--- TEXT SEGMENT ---
# # # # # # #

Skip to main content

Vision-powered desktop automation framework with OCR text recognition using Tesseract.

Project description

██╗  ██╗██████╗  ██████╗ ███╗   ██╗███████╗████████╗███████╗███████╗███╗   ██╗
██║ ██╔╝██╔══██╗██╔═══██╗████╗  ██║██╔════╝╚══██╔══╝██╔════╝██╔════╝████╗  ██║
█████╔╝ ██████╔╝██║   ██║██╔██╗ ██║███████╗   ██║   █████╗  █████╗  ██╔██╗ ██║
██╔═██╗ ██╔══██╗██║   ██║██║╚██╗██║╚════██║   ██║   ██╔══╝  ██╔══╝  ██║╚██╗██║
██║  ██╗██║  ██║╚██████╔╝██║ ╚████║███████║   ██║   ███████╗███████╗██║ ╚████║
╚═╝  ╚═╝╚═╝  ╚═╝ ╚═════╝ ╚═╝  ╚═══╝╚══════╝   ╚═╝   ╚══════╝╚══════╝╚═╝  ╚═══╝

"The perfect automation is invisible"

Vision-Powered Desktop Automation Framework

Python 3.8+ License: MIT Cross-Platform


🎯 Mission Brief

Inspired by SPECTRE's #5, the master planner from Ian Fleming's From Russia with Love, Kronsteen is your strategic automation framework. Like its namesake, it operates with precision, intelligence, and flawless execution.

# # # # # # #

--- A run of records ---
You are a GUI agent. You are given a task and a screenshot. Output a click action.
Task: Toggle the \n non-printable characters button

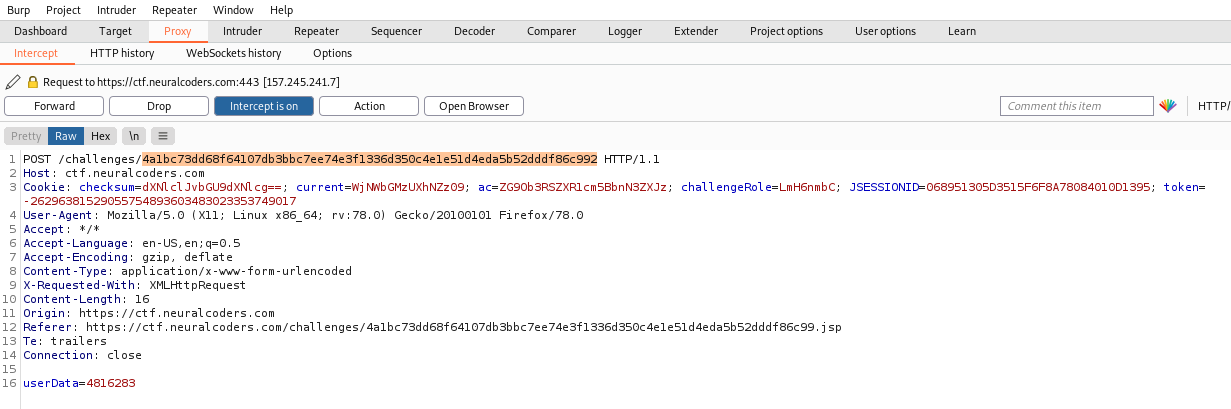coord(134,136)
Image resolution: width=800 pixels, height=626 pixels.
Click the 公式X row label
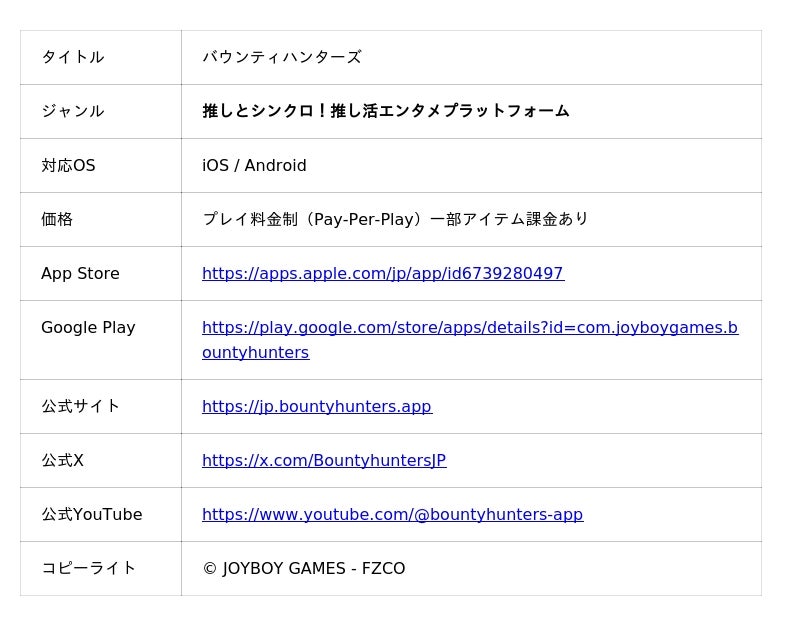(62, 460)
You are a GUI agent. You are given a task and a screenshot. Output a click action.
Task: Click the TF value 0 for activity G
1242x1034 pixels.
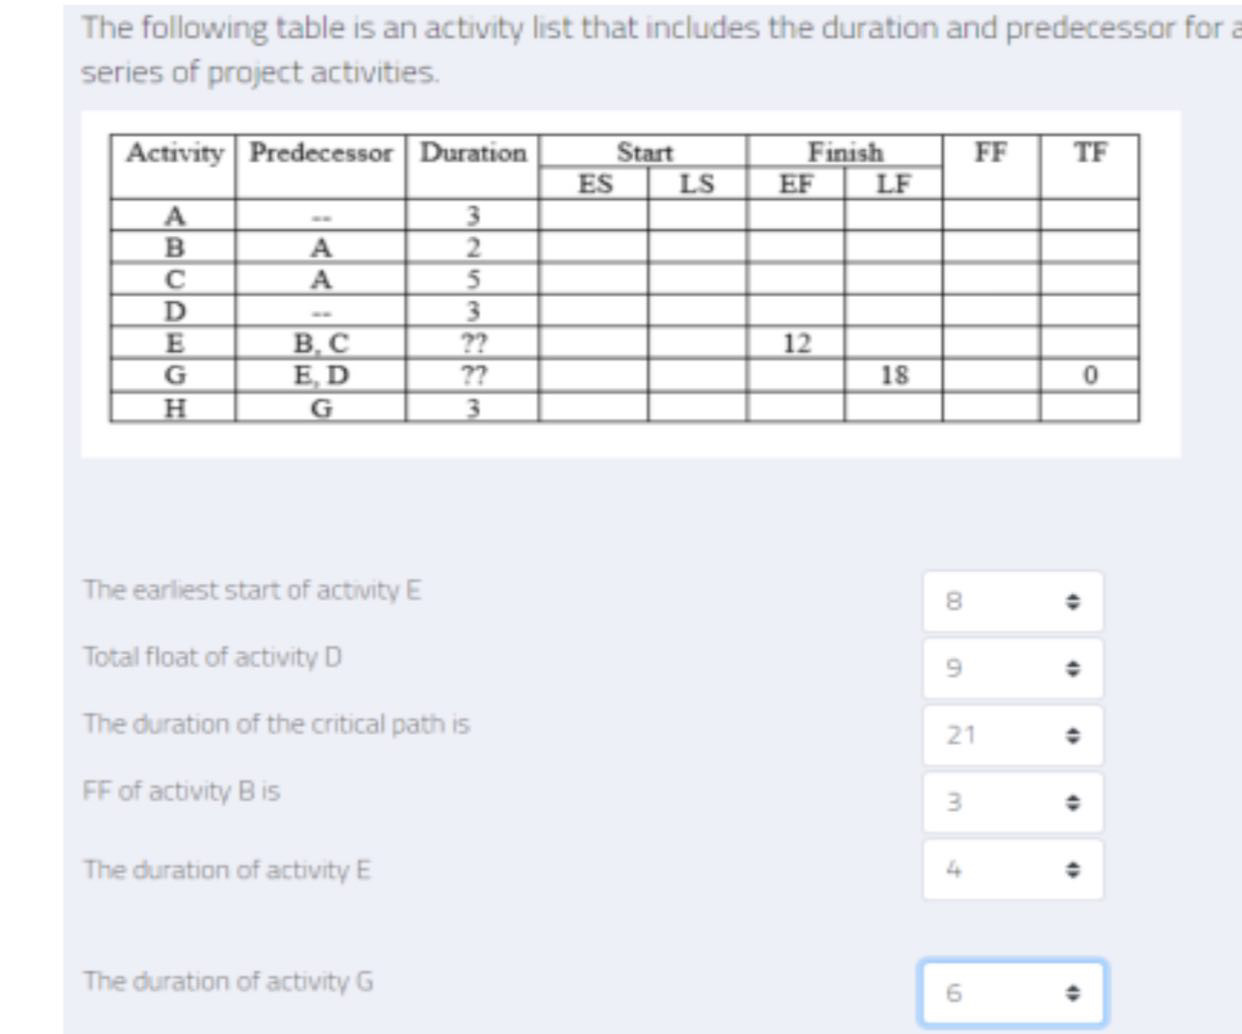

# # # # # # #

--- PROBLEMS ---
1. Answer these questions from the Kronsteen project description:
(a) Which tool does the framework use for OCR text recognition?
(b) What is the minimum Python version listed?
(c) Which novel is the namesake character from?
2. List every quality that the Kronsteen project description says the framework operates with.
3. Carry the Kronsteen project description forward from the point where it stops.
The records are not needed for anything here.

--- ANSWER LIST ---
1.
(a) Tesseract
(b) Python 3.8
(c) From Russia with Love

2. precision, intelligence, flawless execution

3.
Kronsteen combines computer vision (OCR) with human-like automation to interact with any desktop application—no API required. It sees what you see, clicks what you click, and types what you type.

Why Kronsteen?

  • 🎯 Vision-First - Uses OCR to find and interact with UI elements
  • 🚀 Universal - Works with any application, any platform
  • 🧠 Intelligent - Template matching, window focus monitoring, smart retries
  • Fast - Tesseract OCR processes screens in ~100ms
  • 🛡️ Reliable - Built-in error handling and logging
  • 🌍 Cross-Platform - macOS, Windows, Linux support
  • 📐 Resolution-Independent - Works on any screen size or DPI automatically

✨ Key Features

🎭 Core Capabilities

Feature Description
🔍 OCR Text Finding Find and click text anywhere on screen using Tesseract OCR
🤖 AI Vision (NEW!) YOLO object detection, segmentation & classification
🖼️ Template Matching Match images and click on them with confidence thresholds
🚀 Universal Launcher Launch apps by name on any platform (no paths needed)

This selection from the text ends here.